Tasks to carry out:
(1) According to the sponsorship announcement, what percentage of employees with disabilities disclose them to their employers' human resources departments?
(2) Reproduce verbatim everything in the sponsorship announcement from "- Employees with" down to "on inclusive leadership.".

───── Excerpt provided ─────

USBLN Proudly Sponsors A Breakthrough Report On Disabilities And Inclusion From The Center for Talent Innovation
As many as 30% of full-time, college-educated professionals in the U.S. have a disability. That’s the finding from a first-of-its-kind study published today by the Center for Talent Innovation (CTI), and sponsored by the USBLN.
USBLN’s sponsorship was generously supported by: 3M, General Motors, McKesson, Merck, Microsoft, and Walgreens Boots Alliance.
Using the new, broader definition of disabilities, which as of last year includes mental health and chronic conditions, the CTI’s report, entitled Disabilities and Inclusion, uncovered enlightening information about employees with disabilities and the impact that information has on their employers. For example:
- Sixty-two percent of employees with disabilities have “invisible disabilities,” meaning people can’t tell they have a disability upon meeting them.
- Only 21% of employees with disabilities disclose them to their employers’ human resources departments.
- Seventy-five percent of employees with disabilities report having innovative ideas that would drive value for their company.
- Forty-eight percent of those same employees report that their ideas did not win endorsement from people with the power to act on them.
- Employees with disabilities report experiencing negative bias in the workplace, and feeling stalled in their careers.
The implication of the research for companies is clear. Invisibility and a lack of awareness about such a high percentage of their workforce translates into a loss of opportunity, and potentially a loss of revenue for employers. Employees with disabilities make up an enormous talent pool, but remain under the radar. Employers who want to elicit the best ideas from their staff, including those with disabilities, should rely on inclusive leadership.

───── Information supplied ─────

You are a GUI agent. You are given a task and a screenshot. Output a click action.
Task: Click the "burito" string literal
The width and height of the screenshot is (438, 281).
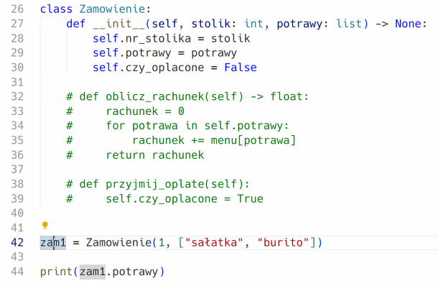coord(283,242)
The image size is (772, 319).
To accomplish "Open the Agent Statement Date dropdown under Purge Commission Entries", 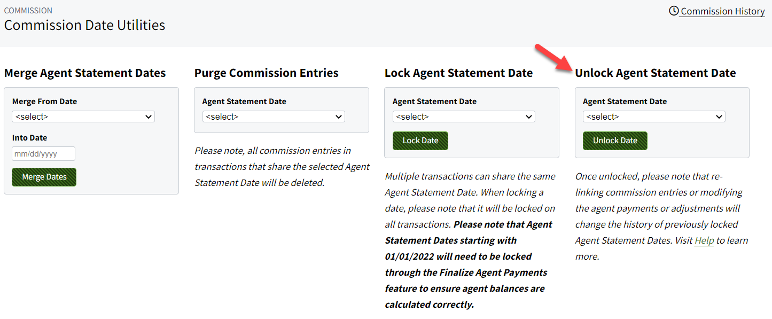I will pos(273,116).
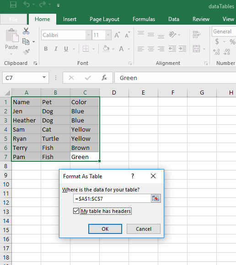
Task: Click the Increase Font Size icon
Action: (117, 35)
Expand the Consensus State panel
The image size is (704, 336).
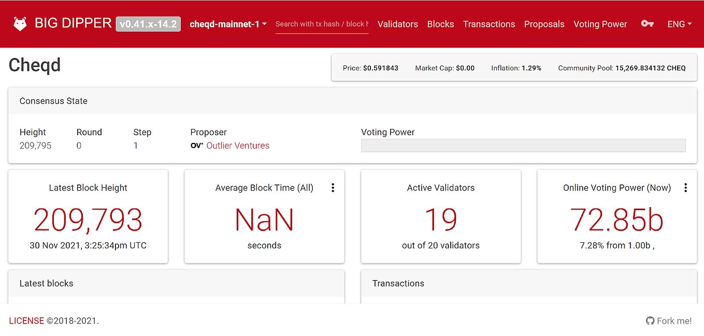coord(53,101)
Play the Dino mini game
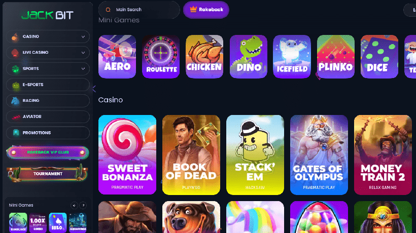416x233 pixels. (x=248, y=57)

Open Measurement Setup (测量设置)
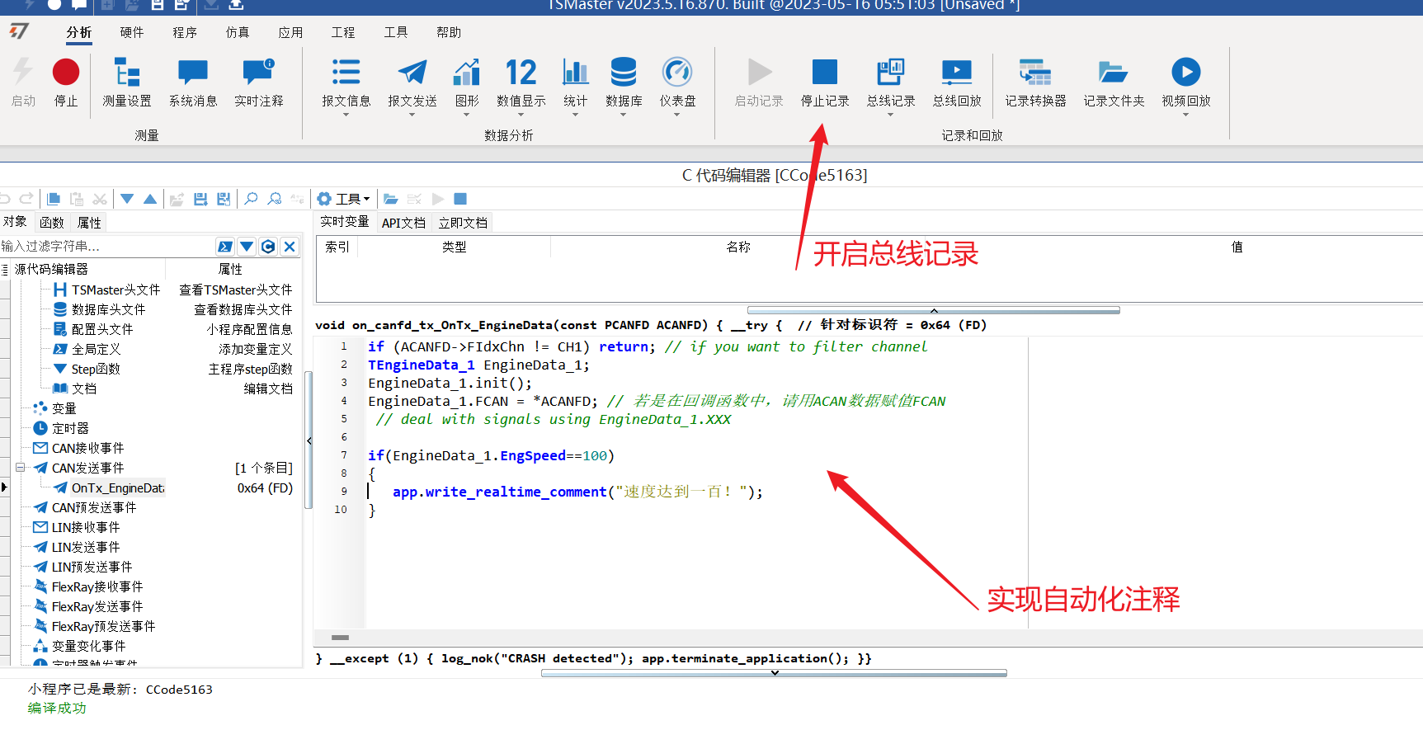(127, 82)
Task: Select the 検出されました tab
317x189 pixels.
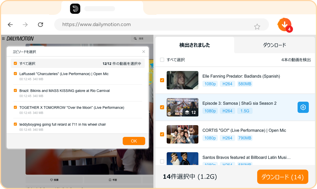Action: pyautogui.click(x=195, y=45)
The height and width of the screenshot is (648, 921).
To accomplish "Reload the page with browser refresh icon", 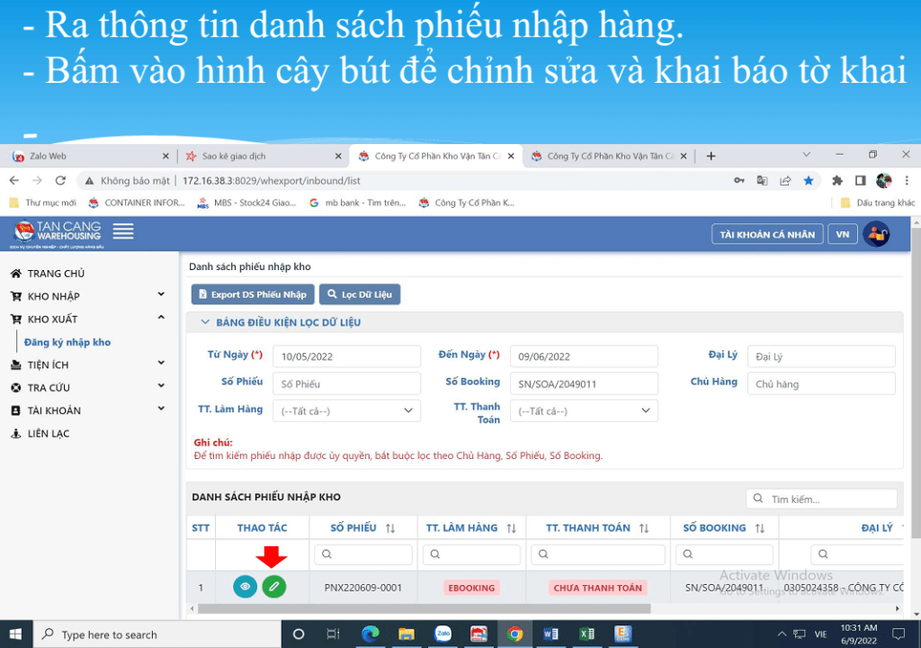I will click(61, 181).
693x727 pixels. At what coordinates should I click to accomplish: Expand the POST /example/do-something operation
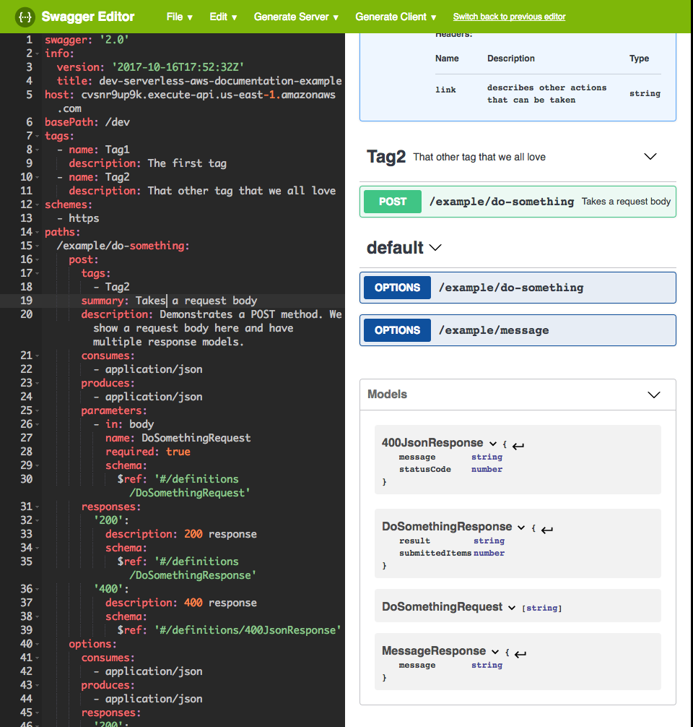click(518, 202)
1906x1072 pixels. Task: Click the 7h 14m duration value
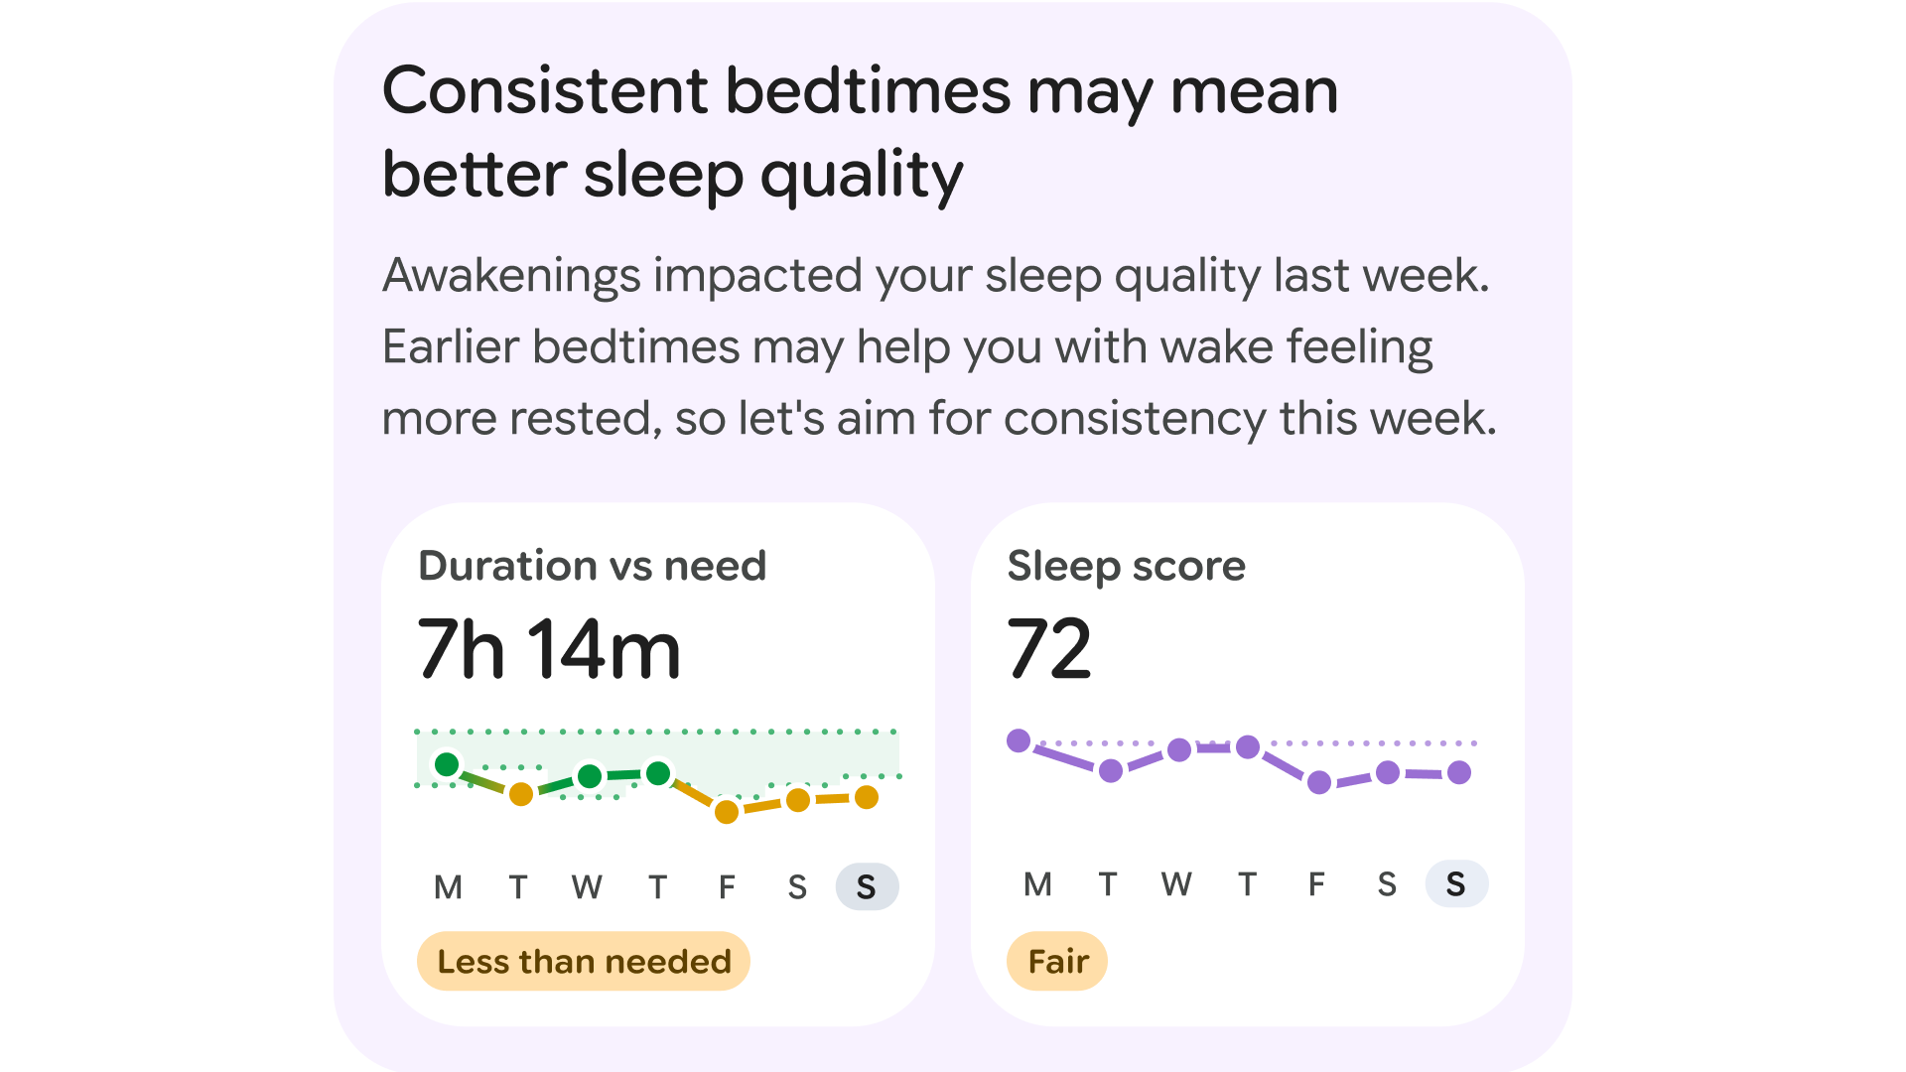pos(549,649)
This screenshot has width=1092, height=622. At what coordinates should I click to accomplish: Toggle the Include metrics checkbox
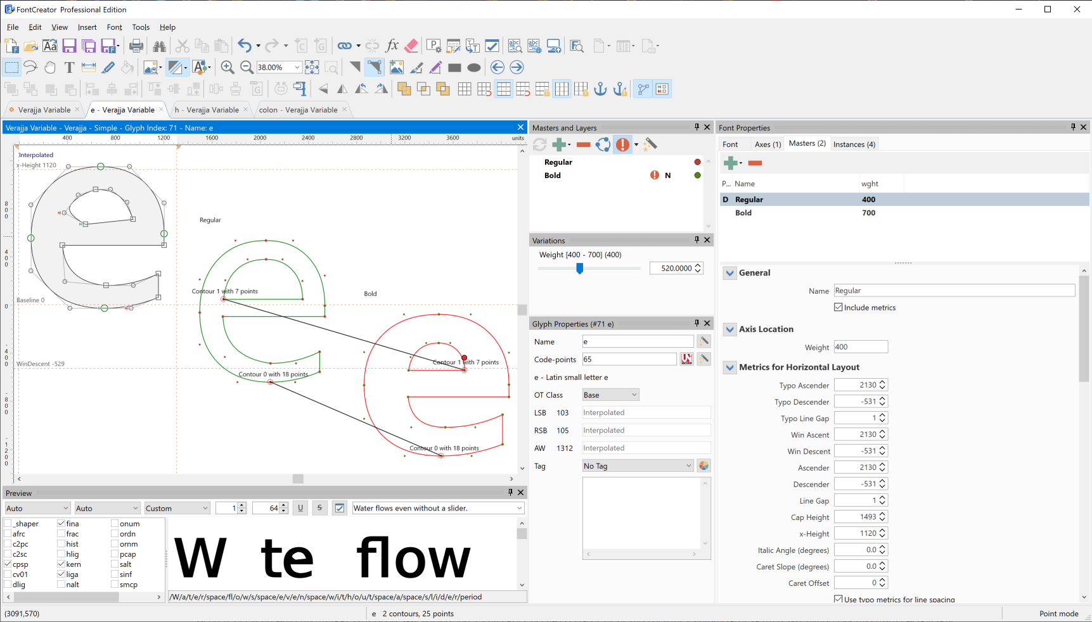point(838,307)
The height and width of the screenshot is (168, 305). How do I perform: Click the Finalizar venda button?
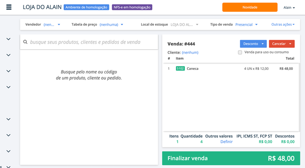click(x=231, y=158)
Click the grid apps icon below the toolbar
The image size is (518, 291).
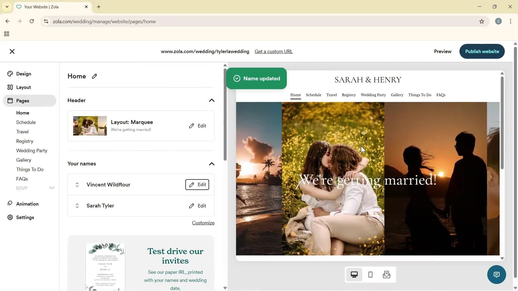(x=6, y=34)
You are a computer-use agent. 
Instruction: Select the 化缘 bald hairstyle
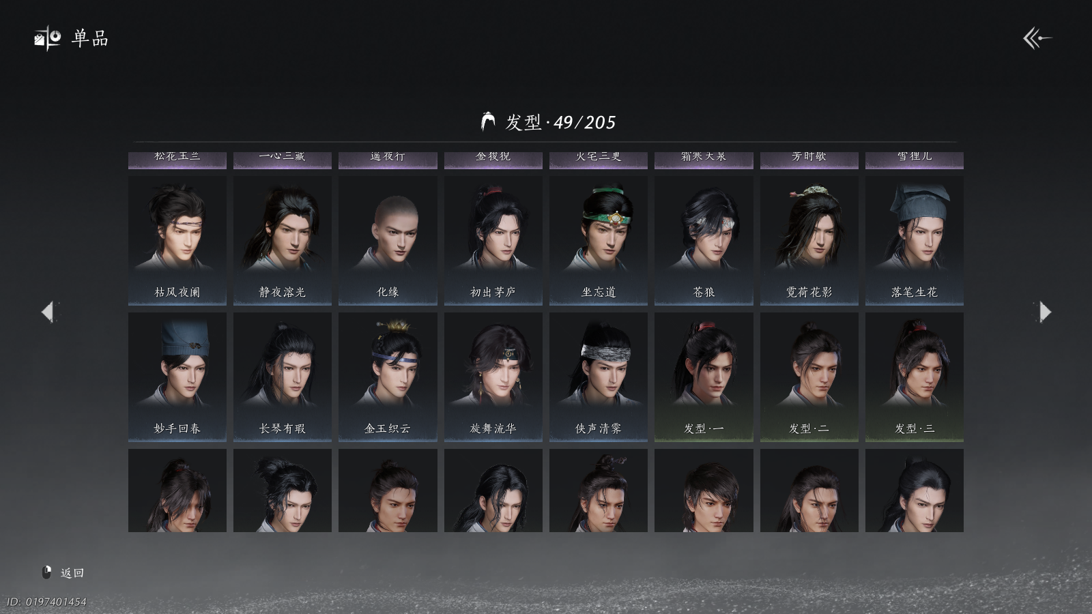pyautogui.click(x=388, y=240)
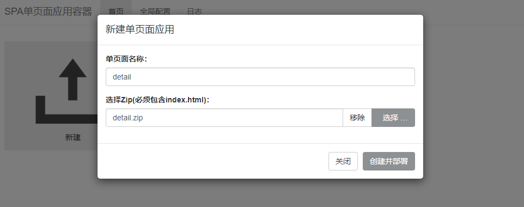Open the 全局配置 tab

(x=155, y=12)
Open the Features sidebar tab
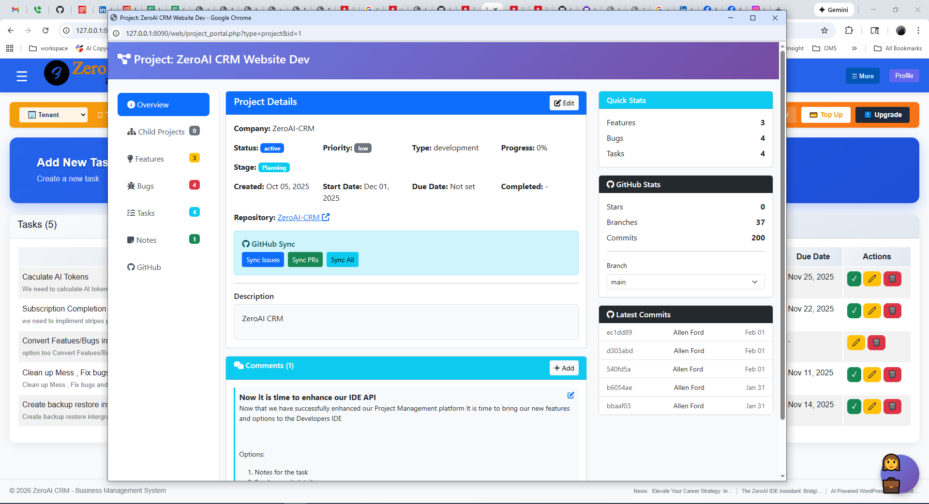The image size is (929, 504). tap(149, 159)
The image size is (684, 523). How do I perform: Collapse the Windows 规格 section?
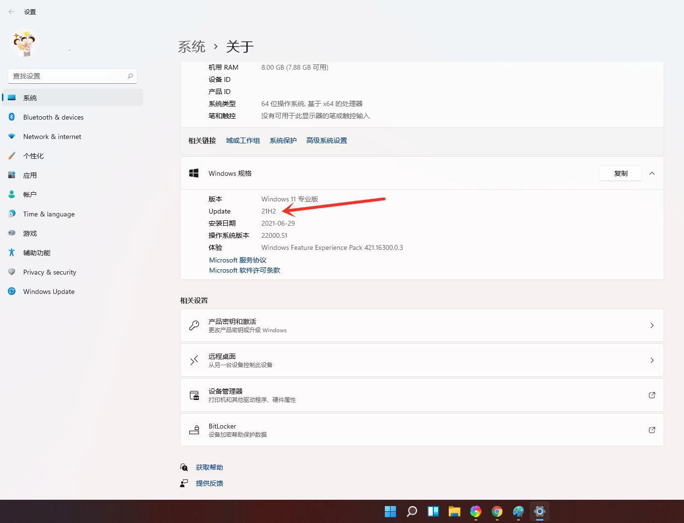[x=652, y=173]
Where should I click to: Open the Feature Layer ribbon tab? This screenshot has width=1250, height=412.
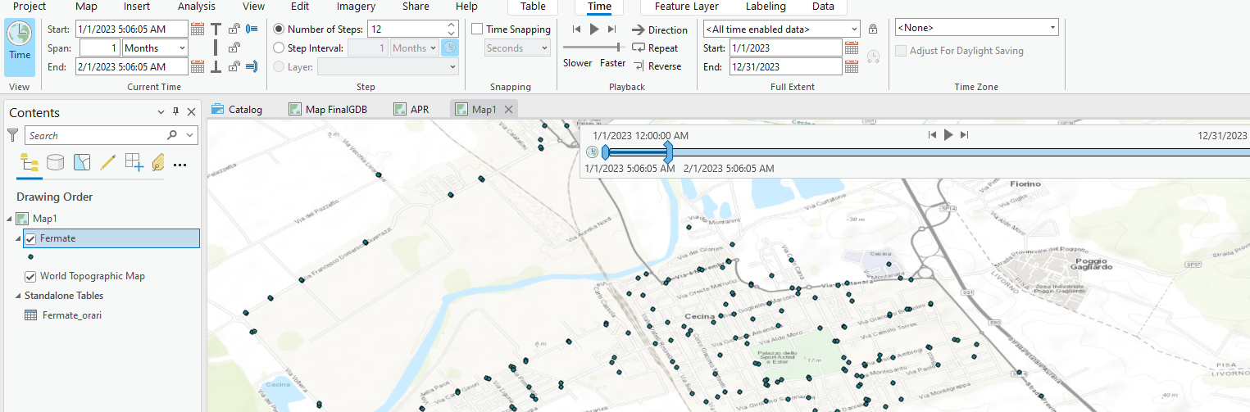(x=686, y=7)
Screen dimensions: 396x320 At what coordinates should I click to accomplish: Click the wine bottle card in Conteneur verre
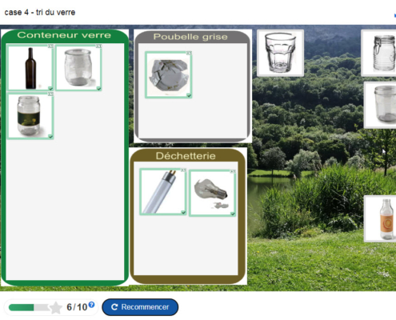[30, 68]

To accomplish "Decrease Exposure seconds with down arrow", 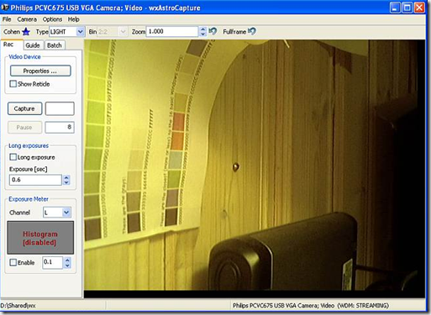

─────

Response list:
(1) Only 21%.

(2)
- Employees with disabilities report experiencing negative bias in the workplace, and feeling stalled in their careers.
The implication of the research for companies is clear. Invisibility and a lack of awareness about such a high percentage of their workforce translates into a loss of opportunity, and potentially a loss of revenue for employers. Employees with disabilities make up an enormous talent pool, but remain under the radar. Employers who want to elicit the best ideas from their staff, including those with disabilities, should rely on inclusive leadership.